Yeni Üyelik
1.
Bölüm

Ateş ve Kül

@melody.nora

"Bütün vatandaşların dikkatine, kimse evlerinden çıkmasın olabildiğince saklanmaya çalışın. Büyük robotlar ya da insanlar öldürmek için geri dönüyor! Tan-" muhabir haberi sunmaya devam ederken elektriklerin gitmesiyle sözü yarıda kesildi. Dışardaki insanların çığlık çığlığa kaçma sesleri geliyordu. Kafamı iki yana salladım ve robotumu tamir etmeye devam ettim. Çok hasar almışa benziyordu, ama neden?

"Bakalım burada kimler varmış?" Kalın ama naif sesin geldiği yere döndüm. Sam. "Korkmuyor musun şu dev robatların seni öldürmesinden Ellie?" Dedi sesindeki alayla.
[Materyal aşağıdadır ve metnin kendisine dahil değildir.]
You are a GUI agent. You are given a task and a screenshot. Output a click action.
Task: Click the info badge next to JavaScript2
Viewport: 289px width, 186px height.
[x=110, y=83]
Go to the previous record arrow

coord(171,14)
Kafamı iki yana sallayıp, elimle burun kemerimi sıktım. O ise kahkaha atmaya başladı. Sam, yeni tür robotlardan ve icatlardan anlayan biriydi. Onunla bu yüzden hala arkadaştık yoksa çoktan arkadaşlığımızı bitirmiştim. Evim üst seviye bir korumaya sahipti ama Sam girmeyi bir şekilde başarıyordu.

"Sevdiğim adam varken bana bir şey olmaz Sam." dedim soğuk sesimle. Kaşlarını şaşkınlıkla yukarı kaldırdı.

" Sevdiğin adam mı? Hala mı ellie? Ne olduğunu biliyorsun o gerç-"

"Sen neden buradasın Sammy? Ve ayrıca bu sefer nasıl girdin evime?" Konuyu dağıtmaya çalıştığımı anlayınca sorusunu yenilemedi.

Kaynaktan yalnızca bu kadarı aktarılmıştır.